Soul Sacrifice, nuovo misterioso progetto in cantiere per PS Vita, era stato oggetto di diverse speculazioni in merito alla tipologia del titolo e ad alcuni artwork che lasciavano intendere una certa somiglianza con Demon’s Souls, tra l’altro le prime voci di corridoio attribuivano lo sviluppo del titolo proprio a From Software. Tutto questo prima dell’annuncio ufficiale che era possibile seguire attraverso un countdown su un sito dedicato.
Il 10 Maggio era il giorno della scadenza e dell’atteso annuncio cui sono seguiti i primi dettagli e addirittura una bella demo giocata in diretta per capire qualcosa in più su quello che sta sviluppando Marvelous AQL. Collaborazione d’eccezione quella di Keiji Inafune che per quelli meno attenti è una delle figure chiavi dietro a serie come Resident Evil, Dead Rising e Onimusha. E non solo perché parteciperanno al progetto anche Yasunori Mitsuda e Wataru Hokojama, il primo famoso per creato arrangiamenti per giochi quali Xenogear, Chrono Trigger o il più recente Xenoblade. Ebbene, le idee che stanno dietro a Soul Sacrifice sono davvero interessanti, scendiamo quindi nel dettaglio.

Ambienti davvero tetri circonderanno il gioco
IL SACRIFICIO E’ L’ANIMA DEL GIOCO
Partendo dalla storia, il gioco vede il nostro alter-ego essere risucchiato in un libro demoniaco all’interno del quale dovrà salvare la propria anima da un potente stregone, affrontando diversi terribili mostri che altri non sono, che umani trasformati dall’oscuro sciamano del quale a quanto pare vivremo alcuni frammenti della sua storia. Altri prima del protagonista sono stati trasportati in quel mondo fantasy dalle tinte dark, senza però uscirne vivi. Soul Sacrifice è un classico action-RPG che ruota intorno al concetto del: Sacrificio. Questa è l’idea che conferisce al gioco grande personalità e che porta grosse novità in un genere che poggia su basi consolidate da tempo. Il concetto del sacrificio portato da Inafune è davvero innovativo, vediamo adesso quali conseguenze avrà nel gameplay.

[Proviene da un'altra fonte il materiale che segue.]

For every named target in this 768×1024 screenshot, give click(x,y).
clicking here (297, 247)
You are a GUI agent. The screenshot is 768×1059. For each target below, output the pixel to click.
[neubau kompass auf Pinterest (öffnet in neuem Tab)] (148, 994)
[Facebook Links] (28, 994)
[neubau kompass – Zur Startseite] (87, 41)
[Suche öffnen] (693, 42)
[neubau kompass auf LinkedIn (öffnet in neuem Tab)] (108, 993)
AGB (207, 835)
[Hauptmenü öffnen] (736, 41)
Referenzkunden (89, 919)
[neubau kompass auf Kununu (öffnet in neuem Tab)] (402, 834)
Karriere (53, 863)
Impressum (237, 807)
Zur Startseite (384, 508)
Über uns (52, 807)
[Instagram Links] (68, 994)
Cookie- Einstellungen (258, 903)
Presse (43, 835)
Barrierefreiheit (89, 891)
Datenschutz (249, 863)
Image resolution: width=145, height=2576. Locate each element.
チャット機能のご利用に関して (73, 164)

I combattimenti si basano come sempre sulle armi bianche e le magie, ed è su queste ultime che ci saranno grossi cambiamenti. I punti magia saranno sostituiti dai sacrifici, i quali spazieranno da oggetti presenti all’interno dell’inventario come per esempio erbe curative piuttosto che pietre fino ad arrivare a parti del corpo. Più grande sarà il sacrificio maggiore è la potenza della magia, in tal senso la demo mostrata è stata esplicativa, lasciando di stucco ma allo stesso tempo elettrizzati i fan del genere quando il protagonista si è messo una mano in gola per estrarre la spina dorsale trasformandola in una potente spada chiamata Excalibur.

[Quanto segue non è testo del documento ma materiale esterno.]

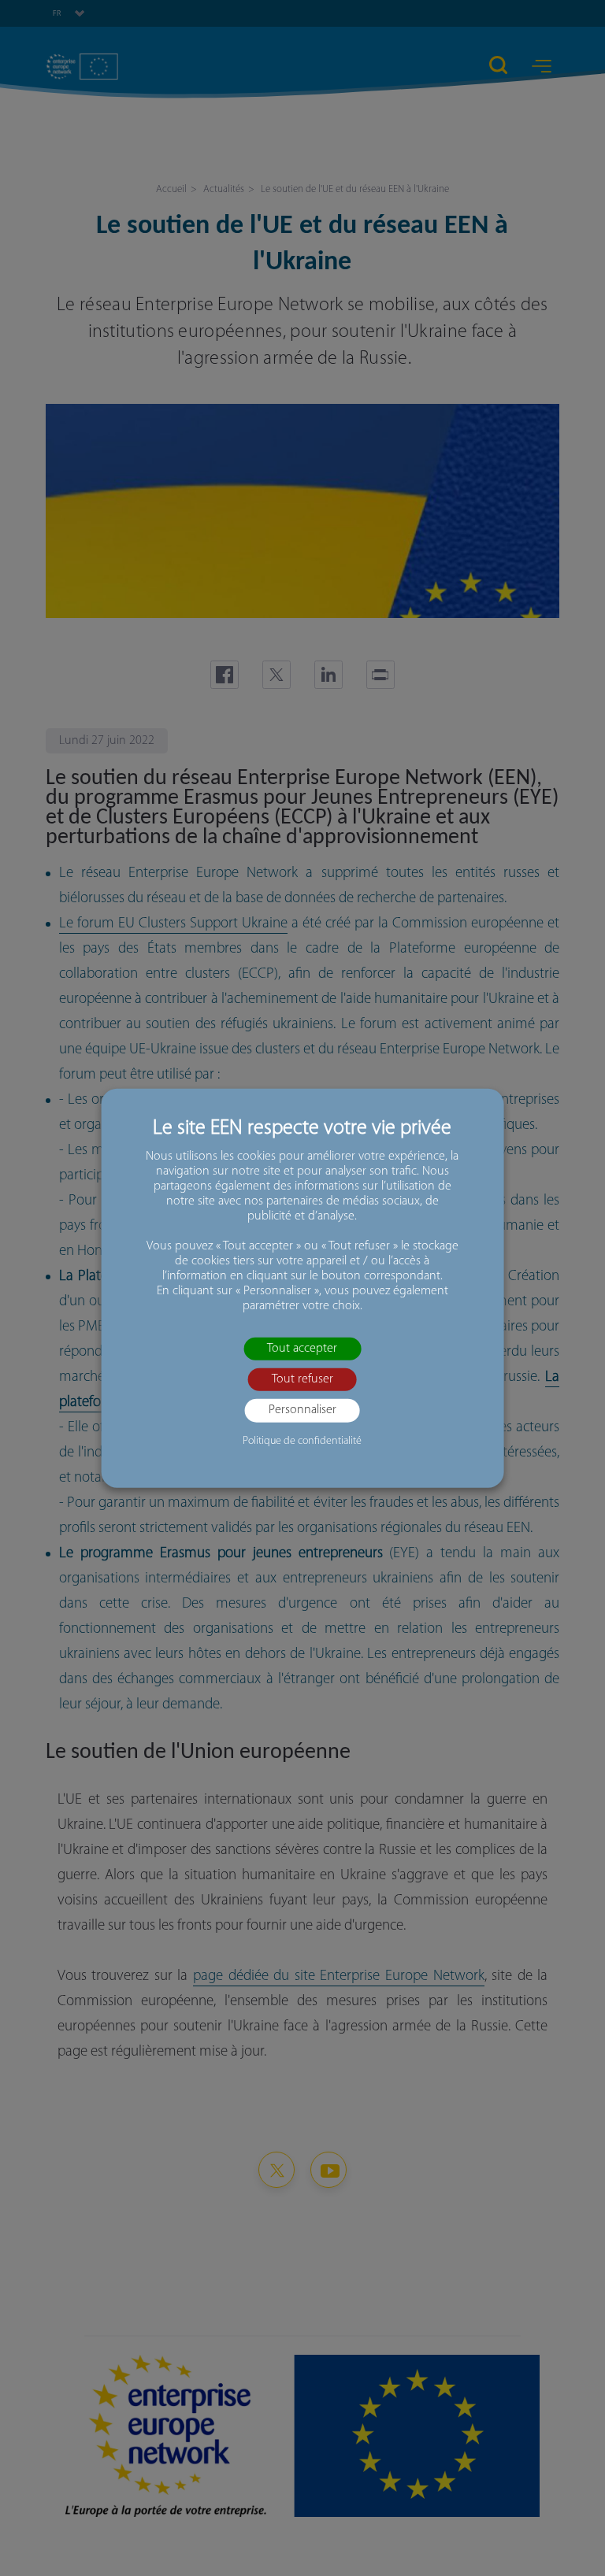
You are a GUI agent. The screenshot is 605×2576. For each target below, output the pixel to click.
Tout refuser (302, 1379)
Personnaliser (302, 1410)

Non è tutta qui l’innovazione, perché questo tipo di sacrifici non potranno essere eseguiti all’infinito, le magie avranno l’effetto collaterale di consumare la forma umana del protagonista per cui sarà importante bilanciarne l’utilizzo. Qui si fermano le informazioni, Inafune ha dichiarato che le parti del corpo si potranno recuperare nel corso dell’avventura ma non ha ancora specificato come, inoltre ci chiediamo se queste influenzeranno i movimenti del protagonista incidendo in qualche modo nelle dinamiche di gioco, domande che almeno per ora non trovano risposta.

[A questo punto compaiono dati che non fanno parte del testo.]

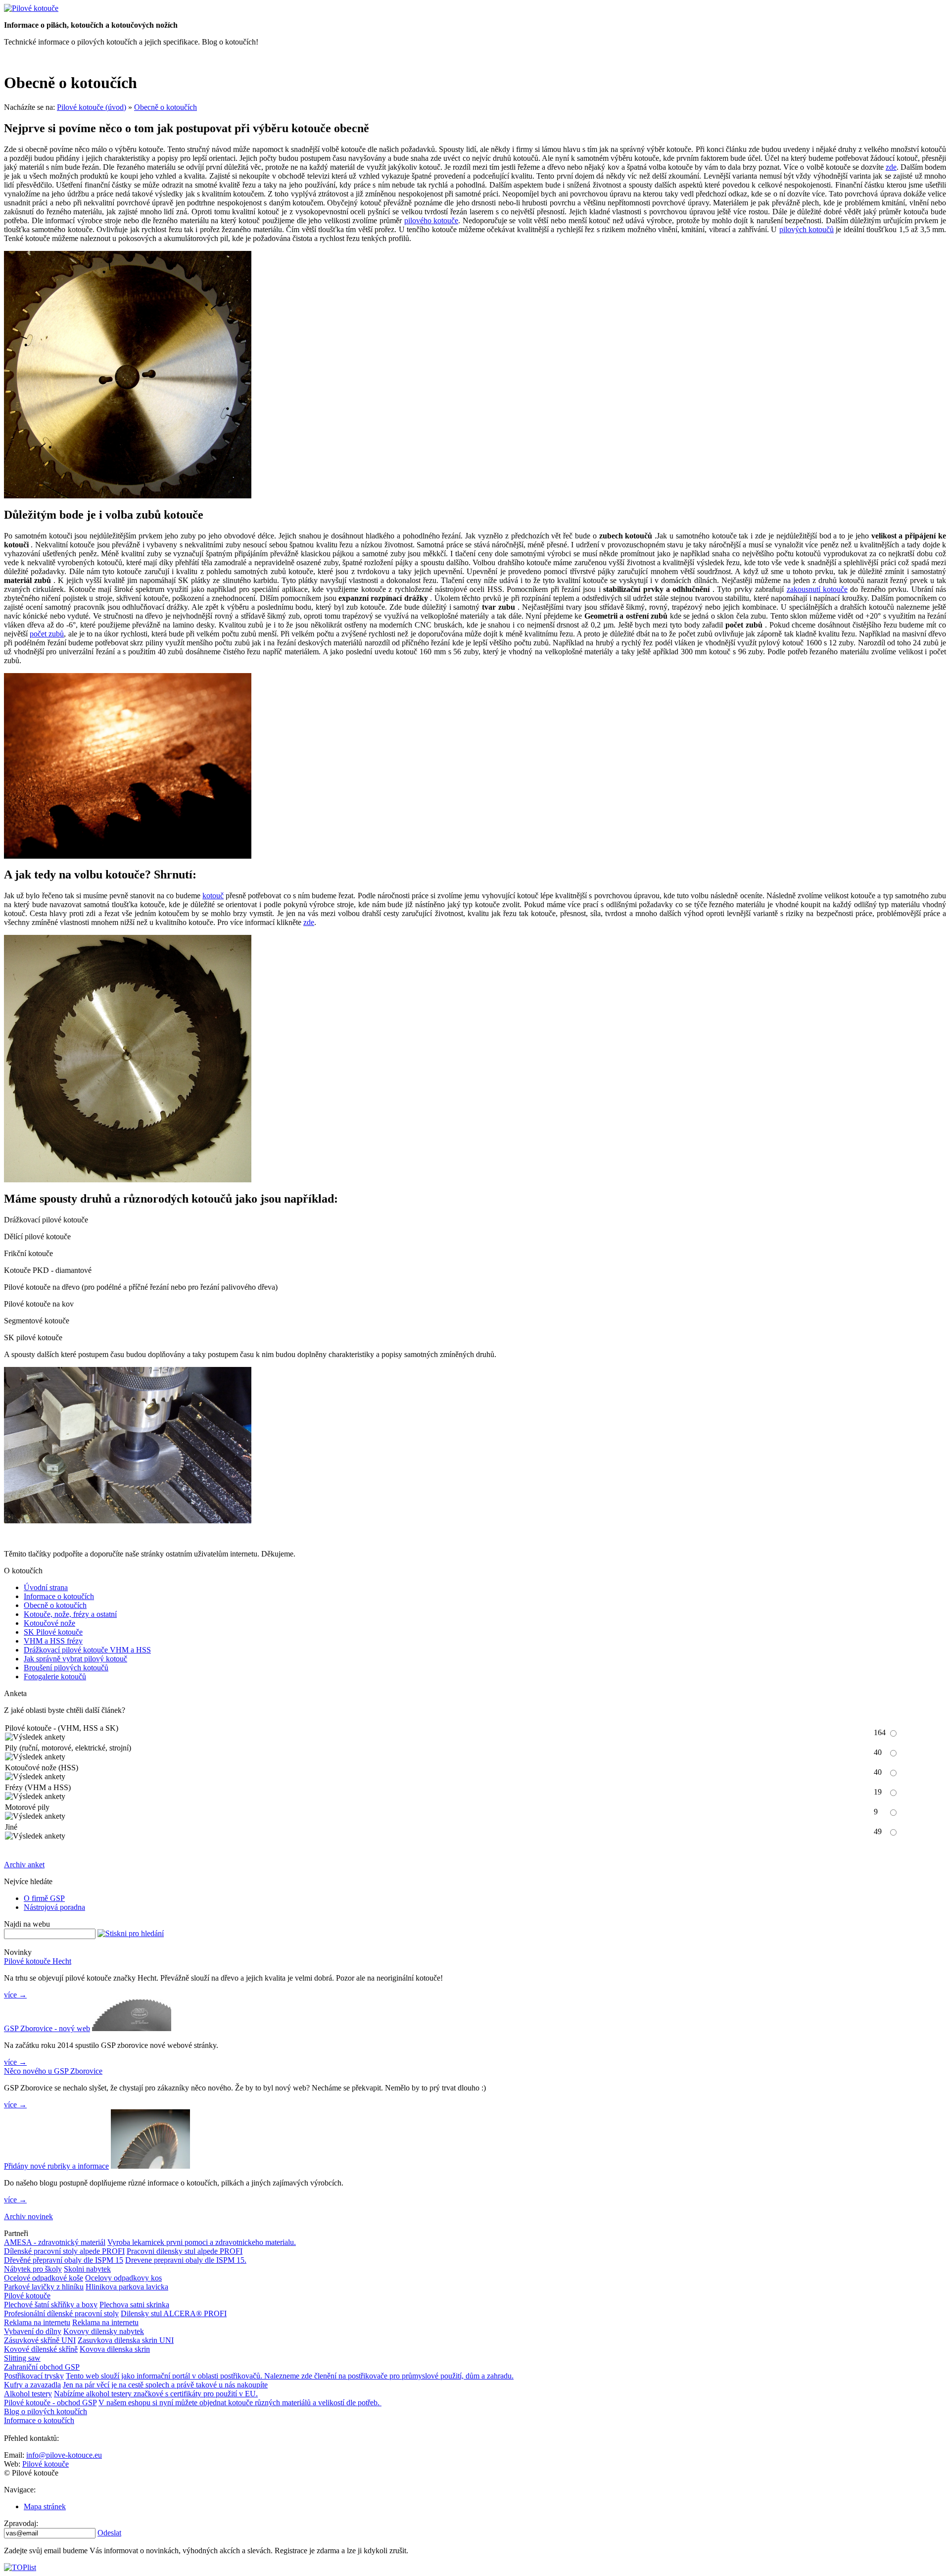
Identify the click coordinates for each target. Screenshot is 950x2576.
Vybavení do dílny (32, 2331)
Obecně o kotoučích (165, 107)
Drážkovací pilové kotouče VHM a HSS (87, 1650)
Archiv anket (24, 1864)
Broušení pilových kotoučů (66, 1667)
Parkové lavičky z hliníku (44, 2287)
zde (891, 167)
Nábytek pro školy (33, 2269)
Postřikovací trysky (34, 2376)
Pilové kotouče (27, 2295)
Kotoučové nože (49, 1623)
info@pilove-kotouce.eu (64, 2455)
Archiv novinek (28, 2216)
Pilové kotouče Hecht (37, 1961)
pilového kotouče (431, 220)
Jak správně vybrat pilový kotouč (75, 1658)
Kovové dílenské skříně (41, 2349)
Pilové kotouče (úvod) (91, 107)
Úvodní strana (46, 1587)
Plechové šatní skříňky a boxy (50, 2304)
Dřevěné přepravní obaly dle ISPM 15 (63, 2260)
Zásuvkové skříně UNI (40, 2340)
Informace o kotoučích (59, 1596)
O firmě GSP (44, 1898)
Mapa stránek (45, 2506)
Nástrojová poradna (54, 1907)
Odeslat (109, 2532)
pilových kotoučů (806, 229)
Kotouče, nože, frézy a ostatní (70, 1614)
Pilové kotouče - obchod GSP (50, 2402)
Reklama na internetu (37, 2322)
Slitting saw (22, 2358)
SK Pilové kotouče (53, 1632)
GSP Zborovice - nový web (47, 2028)
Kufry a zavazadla (32, 2385)
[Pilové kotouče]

La demo ha mostrato anche il Multiplayer di cui godrà Soul Sacrifice, incentrato sul versante cooperativa a quattro giocatori. Anche qui il concetto del sacrificio resterà in vigore e anzi sarà un importante elemento strategico per avere la meglio in battaglia. Difatti nel video mostrato, è stato possibile vedere come uno dei quattro giocatori ha sacrificato se stesso per evocare un gigantesca fiamma usata poi dai compagni per colpire il mostro, oppure come un altro abbia usato una magia per congelare una zampa del mostro per permettere al proprio compagno di sferrare un attacco potente. Alla fine dello scontro, come succede anche in single player, si dovrà decidere se sacrificare l’anima o aiutarla, questa scelta sarà valida anche nel caso un alleato cada sul campo di battaglia ma non sappiamo cosa succede in caso di pareri discordanti tra i giocatori e quali reali conseguenze avrà poi la scelta. Certo è che ogni sacrificio comporta un prezzo da pagare. Comunque sia la modalità cooperativa sembra far leva su una forte collaborazione di squadra all’interno di combattimenti davvero ostici e frenetici.